**SUPPLIED INFORMATION**
++++++

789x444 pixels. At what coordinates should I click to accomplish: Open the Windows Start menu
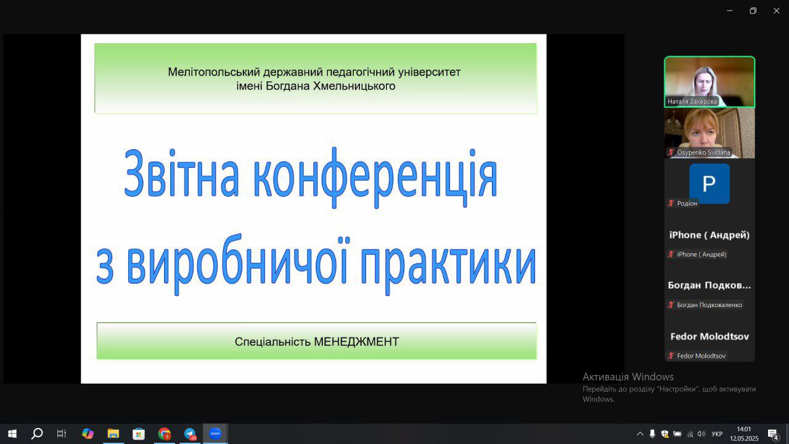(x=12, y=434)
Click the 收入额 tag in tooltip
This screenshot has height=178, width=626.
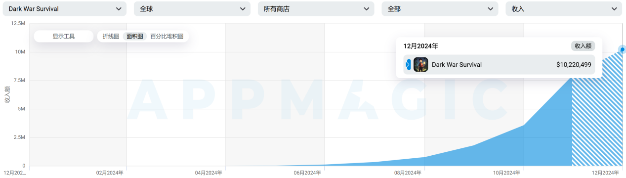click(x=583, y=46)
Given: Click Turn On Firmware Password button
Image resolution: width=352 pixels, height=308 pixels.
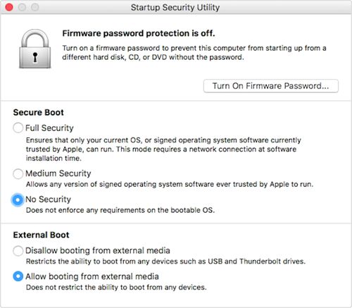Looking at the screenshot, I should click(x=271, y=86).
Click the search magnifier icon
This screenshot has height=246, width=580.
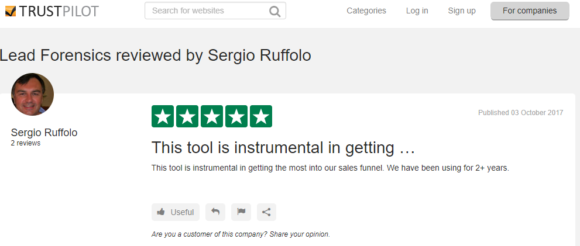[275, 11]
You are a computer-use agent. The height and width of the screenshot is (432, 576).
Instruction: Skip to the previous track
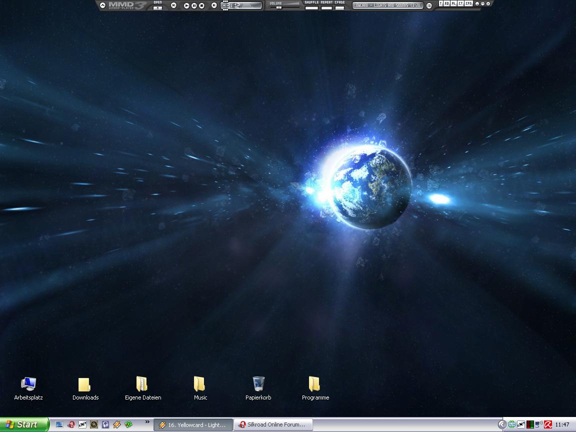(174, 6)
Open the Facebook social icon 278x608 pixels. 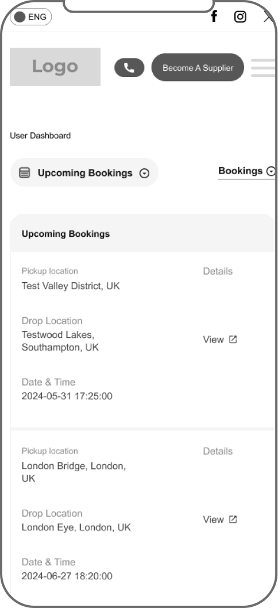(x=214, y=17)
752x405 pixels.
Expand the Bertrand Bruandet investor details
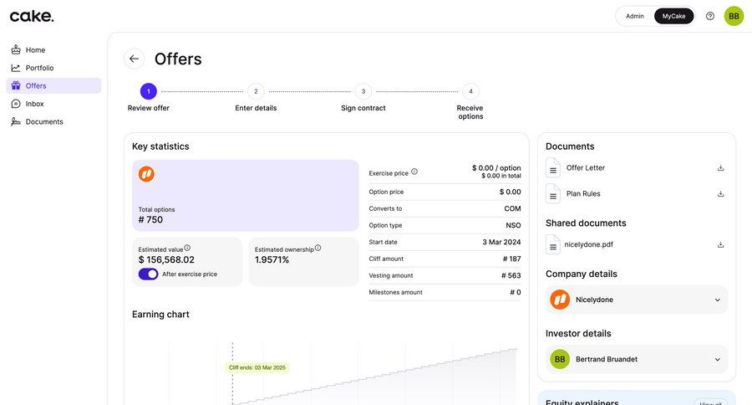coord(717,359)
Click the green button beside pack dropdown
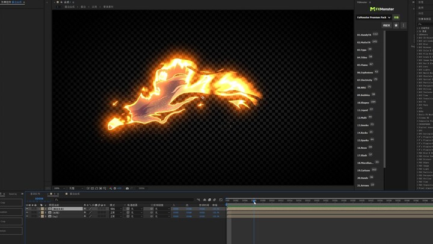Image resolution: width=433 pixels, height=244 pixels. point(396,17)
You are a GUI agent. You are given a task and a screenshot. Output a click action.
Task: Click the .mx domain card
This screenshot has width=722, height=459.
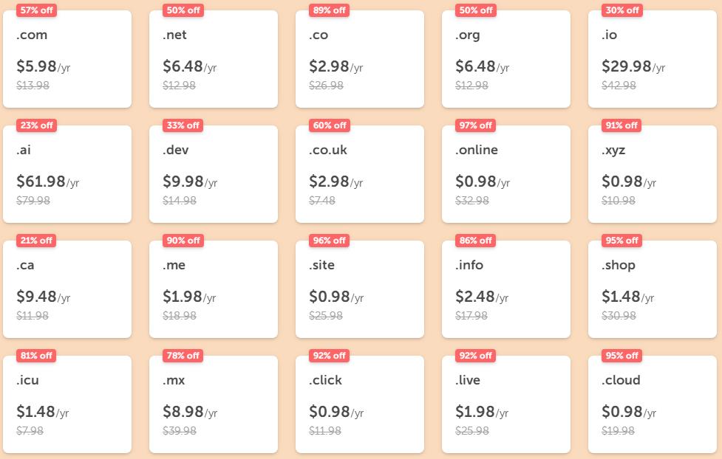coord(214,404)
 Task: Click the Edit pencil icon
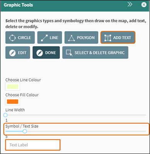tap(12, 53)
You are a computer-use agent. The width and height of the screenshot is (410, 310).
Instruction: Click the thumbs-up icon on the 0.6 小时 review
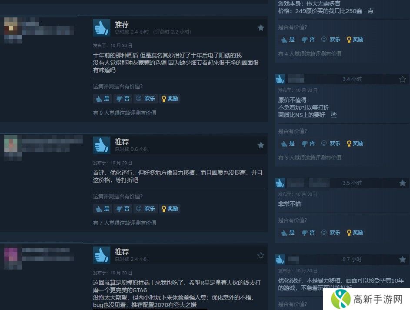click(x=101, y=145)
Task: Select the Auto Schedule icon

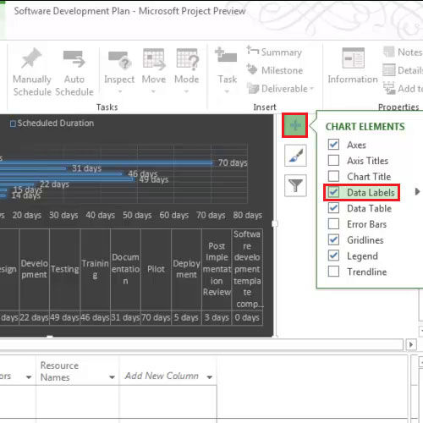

++++++

**WORK TO BE COMPLETED**
Working from the records above, set down word for word everything from the line containing "Click the 收入额 tag in tooltip" down to the line containing "Click the search magnifier icon", ends included, minus the pictures.

**EXERCISE SOLUTION**
Click the 收入额 tag in tooltip
This screenshot has height=178, width=626.
click(x=583, y=46)
Given: Click Turn On Firmware Password button
Image resolution: width=352 pixels, height=308 pixels.
Looking at the screenshot, I should click(x=271, y=86).
Click the search magnifier icon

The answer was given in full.